必须显式强制转换具有单个 null 元素的数组或集,因为无法推断出任何类型。
有关数据类型强制转换的详细信息,请参阅数据类型强制转换。
分割数组列
您可以使用 EXPLODE 简化对存储在数组中的元素的查询,该函数从表中获取数组列并展开它们。对于每个分割的数组,结果包括两列,一列用于数组元素索引,另一列用于该位置的值。如果该函数分割单个数组,这些列默认命名为 position
和 value
。如果该函数分割两个或更多数组,则每个数组的列命名为
pos_column-name
和
val_column-name
。
该函数分割参数列表中的前 N 个数组列(N 默认值为 1),并传递所有其他列。
以下示例说明了将 EXPLODE()
与 OVER(PARTITION BEST)
子句一起使用。
考虑一个订单表,其中包含订单键、客户键、产品键、订单价格和电子邮件地址的列,其中一些包含数组。
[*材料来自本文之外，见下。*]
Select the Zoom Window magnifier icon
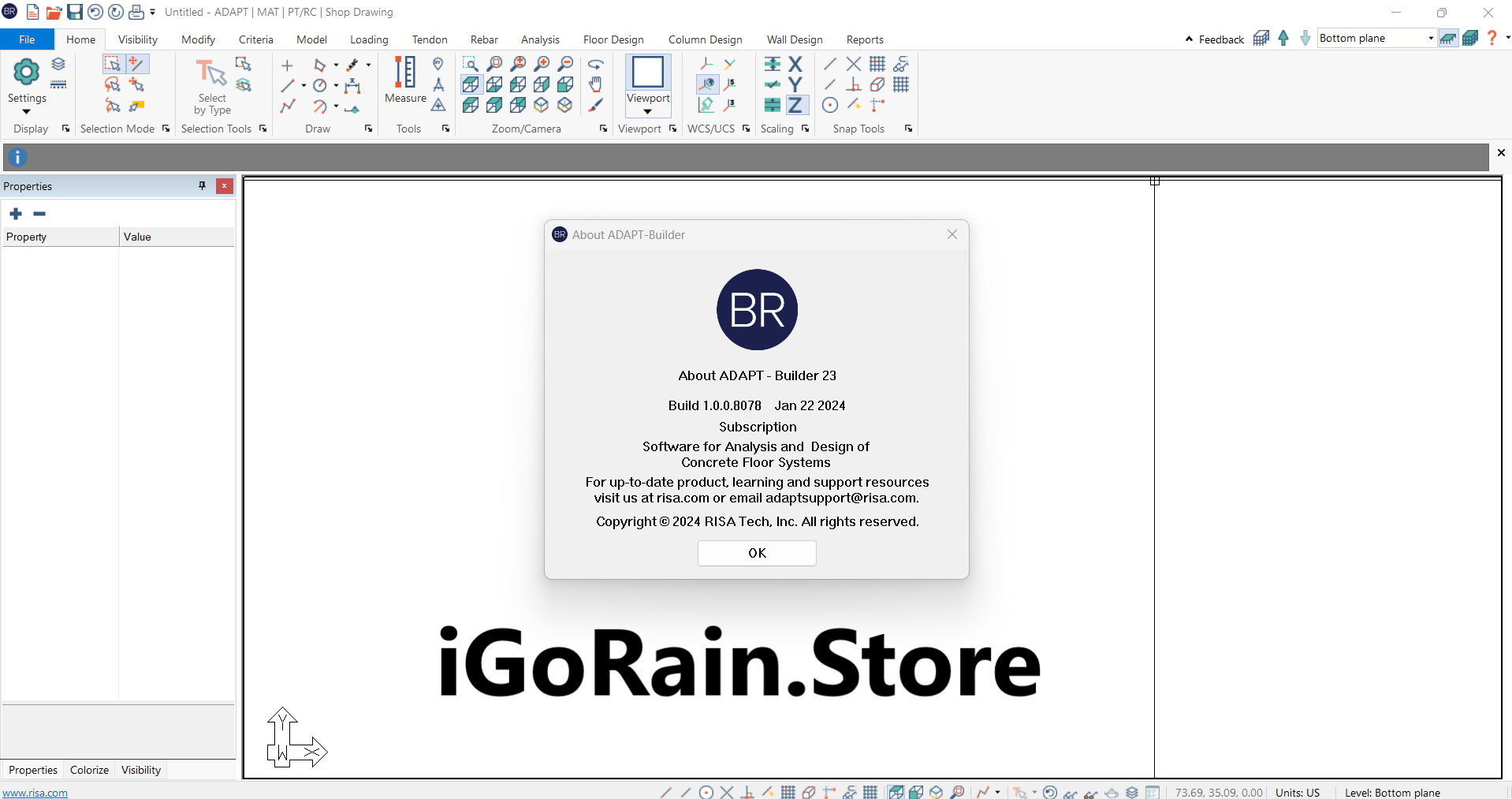The width and height of the screenshot is (1512, 799). click(471, 64)
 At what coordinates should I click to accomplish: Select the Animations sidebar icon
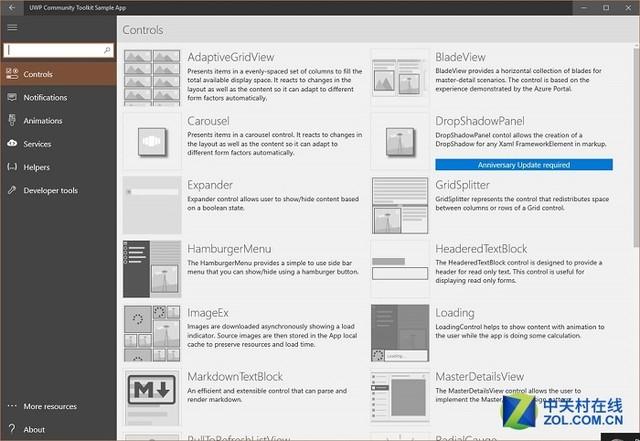(x=12, y=121)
Vertica 中的基本查询结果如下:
=> SELECT orderkey, custkey, prodkey, orderprices, email_addrs FROM orders LIMIT 5;
orderkey | custkey | prodkey | orderprices | email_addrs
------------+---------+-----------------------------------------------+-----------------------------------+----------------------------------------------------------------------------------------------------------------
113-341987 | 342799 | ["MG-7190 ","VA-4028 ","EH-1247 ","MS-7018 "] | ["60.00","67.00","22.00","14.99"] | ["bob@example,com","robert.jones@example.com"]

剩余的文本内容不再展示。